ENUNCIADO:
Transcribe al pie de la letra el texto sobre Rodrigo Borja y Vannozza Cattanei, desde "Vannozza, mujer práctica" hasta "terminado por enfriarse.".

FRAGMENTO CITADO:
========
Aunque no existen demasiados documentos dignos de crédito que prueben todo lo que se ha escrito sobre él, –la mayoría fueron redactados por escritores pagados por sus enemigos italianos y españoles y, por lo tanto, poco fiables–, es posible que el valenciano Rodrigo Borja –que italianizó su nombre a Borgia–, el joven cardenal quien el 11 de agosto de 1492, en el cuarto escrutinio fue elegido Papa, adoptando el nombre de Alejandro VI, haya tenido una vida desenfrenada y licenciosa en su juventud. Pero cambió esta conducta cuando se enamoró e inició una relación con la hermosa cortesana Vannozza Cattanei, quien le daría cuatro hijos carnales: César, nacido en 1475, Juan, en 1476; Lucrecia, 1480 y Jofre, nacido en 1481.
Mujer hermosa en su juventud y muy inteligente, compartió con el fogoso Rodrigo no sólo el lecho sino sus pensamientos más íntimos en cuestiones no sólo terrenales y llegó a darle importantes consejos que él aceptaba y correspondía con gratitud.

Vannozza, mujer práctica y realista, que supo moverse y manejar muy bien los resortes del poder y cuando con sorprendente perspicacia advirtió que su tiempo estaba terminando, no dudó ni un instante en dejar lugar a la nueva amante –Julia Farnesio–, que ella misma eligió y sugirió para que se ocupara del Papa, consciente que luego de diez años de relación, la pasión que había desatado en el impulsivo Rodrigo, había terminado por enfriarse.
========
Entradas de datos guardadas
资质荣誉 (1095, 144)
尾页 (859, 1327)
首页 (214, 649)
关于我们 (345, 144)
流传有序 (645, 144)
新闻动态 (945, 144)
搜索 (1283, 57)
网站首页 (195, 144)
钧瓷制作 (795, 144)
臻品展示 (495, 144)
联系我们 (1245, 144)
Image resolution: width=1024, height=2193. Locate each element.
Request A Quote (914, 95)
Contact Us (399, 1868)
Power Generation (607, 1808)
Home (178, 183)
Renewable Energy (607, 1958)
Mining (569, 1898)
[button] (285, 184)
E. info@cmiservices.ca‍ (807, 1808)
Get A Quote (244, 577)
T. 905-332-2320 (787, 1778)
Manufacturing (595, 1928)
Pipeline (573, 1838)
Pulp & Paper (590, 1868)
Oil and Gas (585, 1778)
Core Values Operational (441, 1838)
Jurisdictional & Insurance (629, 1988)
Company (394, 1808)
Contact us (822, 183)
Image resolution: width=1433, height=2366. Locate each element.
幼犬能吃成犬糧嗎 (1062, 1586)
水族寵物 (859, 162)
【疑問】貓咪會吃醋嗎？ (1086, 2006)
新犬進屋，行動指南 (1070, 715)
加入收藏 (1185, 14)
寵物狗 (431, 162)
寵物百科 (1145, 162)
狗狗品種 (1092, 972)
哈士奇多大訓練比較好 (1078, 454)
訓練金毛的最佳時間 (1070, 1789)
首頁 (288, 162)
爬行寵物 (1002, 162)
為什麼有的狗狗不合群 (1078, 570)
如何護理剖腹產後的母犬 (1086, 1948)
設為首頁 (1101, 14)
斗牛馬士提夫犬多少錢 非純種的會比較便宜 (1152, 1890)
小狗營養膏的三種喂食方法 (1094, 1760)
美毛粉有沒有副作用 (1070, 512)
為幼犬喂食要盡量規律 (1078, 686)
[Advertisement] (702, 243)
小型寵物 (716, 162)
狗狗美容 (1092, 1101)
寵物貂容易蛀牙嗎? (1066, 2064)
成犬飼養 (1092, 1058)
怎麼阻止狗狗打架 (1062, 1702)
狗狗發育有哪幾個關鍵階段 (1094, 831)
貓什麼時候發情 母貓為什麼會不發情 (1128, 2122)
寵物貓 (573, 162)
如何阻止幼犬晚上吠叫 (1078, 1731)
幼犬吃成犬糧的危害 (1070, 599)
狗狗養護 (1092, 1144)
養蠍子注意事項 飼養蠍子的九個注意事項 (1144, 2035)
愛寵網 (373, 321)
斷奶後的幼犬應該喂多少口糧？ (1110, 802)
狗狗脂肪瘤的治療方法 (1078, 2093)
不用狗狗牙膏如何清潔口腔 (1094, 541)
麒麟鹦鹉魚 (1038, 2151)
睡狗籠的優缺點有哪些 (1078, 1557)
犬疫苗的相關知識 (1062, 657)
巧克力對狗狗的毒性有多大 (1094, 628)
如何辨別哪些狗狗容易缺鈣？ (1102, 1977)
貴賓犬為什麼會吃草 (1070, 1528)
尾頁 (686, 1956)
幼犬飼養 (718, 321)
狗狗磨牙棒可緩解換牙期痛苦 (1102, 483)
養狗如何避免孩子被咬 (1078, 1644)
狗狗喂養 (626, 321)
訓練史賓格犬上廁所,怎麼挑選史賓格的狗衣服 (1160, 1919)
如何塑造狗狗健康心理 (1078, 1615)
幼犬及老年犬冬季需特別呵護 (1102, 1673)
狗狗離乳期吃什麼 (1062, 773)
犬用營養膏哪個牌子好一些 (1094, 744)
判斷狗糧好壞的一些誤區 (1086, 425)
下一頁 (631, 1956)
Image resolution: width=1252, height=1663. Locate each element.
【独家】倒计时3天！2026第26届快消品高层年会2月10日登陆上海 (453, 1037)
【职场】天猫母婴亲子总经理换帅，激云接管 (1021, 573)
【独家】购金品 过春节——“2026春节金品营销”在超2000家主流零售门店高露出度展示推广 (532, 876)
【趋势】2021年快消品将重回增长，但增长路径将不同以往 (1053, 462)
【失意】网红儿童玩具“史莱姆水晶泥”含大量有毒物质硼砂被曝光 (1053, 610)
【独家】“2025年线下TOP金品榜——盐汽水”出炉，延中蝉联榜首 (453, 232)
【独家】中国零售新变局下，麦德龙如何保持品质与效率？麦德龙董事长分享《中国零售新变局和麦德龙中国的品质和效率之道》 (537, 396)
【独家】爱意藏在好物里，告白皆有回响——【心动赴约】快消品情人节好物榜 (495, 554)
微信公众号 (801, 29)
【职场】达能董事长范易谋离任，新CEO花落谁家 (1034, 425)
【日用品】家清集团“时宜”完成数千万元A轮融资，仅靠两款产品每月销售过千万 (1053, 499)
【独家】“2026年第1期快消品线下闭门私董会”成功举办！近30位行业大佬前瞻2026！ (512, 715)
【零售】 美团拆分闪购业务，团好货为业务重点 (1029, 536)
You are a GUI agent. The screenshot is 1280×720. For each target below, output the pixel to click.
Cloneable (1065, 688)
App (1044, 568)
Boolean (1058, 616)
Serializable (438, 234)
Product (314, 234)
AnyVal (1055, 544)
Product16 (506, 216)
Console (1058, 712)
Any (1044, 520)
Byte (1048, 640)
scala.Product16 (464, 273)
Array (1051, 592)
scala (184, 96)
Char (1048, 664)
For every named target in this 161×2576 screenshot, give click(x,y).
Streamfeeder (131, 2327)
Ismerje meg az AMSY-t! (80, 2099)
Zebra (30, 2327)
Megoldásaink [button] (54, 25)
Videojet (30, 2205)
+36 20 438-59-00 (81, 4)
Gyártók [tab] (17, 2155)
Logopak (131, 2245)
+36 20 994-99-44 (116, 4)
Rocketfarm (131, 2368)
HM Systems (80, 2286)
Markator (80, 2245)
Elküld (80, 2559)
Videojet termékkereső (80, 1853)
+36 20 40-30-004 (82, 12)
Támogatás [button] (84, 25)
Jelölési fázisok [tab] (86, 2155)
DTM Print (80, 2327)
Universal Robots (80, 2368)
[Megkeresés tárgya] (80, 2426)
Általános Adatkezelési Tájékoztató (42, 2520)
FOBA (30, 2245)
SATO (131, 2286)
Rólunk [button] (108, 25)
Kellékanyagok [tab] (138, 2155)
========
TAREA RESUELTA:
Vannozza, mujer práctica y realista, que supo moverse y manejar muy bien los resortes del poder y cuando con sorprendente perspicacia advirtió que su tiempo estaba terminando, no dudó ni un instante en dejar lugar a la nueva amante –Julia Farnesio–, que ella misma eligió y sugirió para que se ocupara del Papa, consciente que luego de diez años de relación, la pasión que había desatado en el impulsivo Rodrigo, había terminado por enfriarse.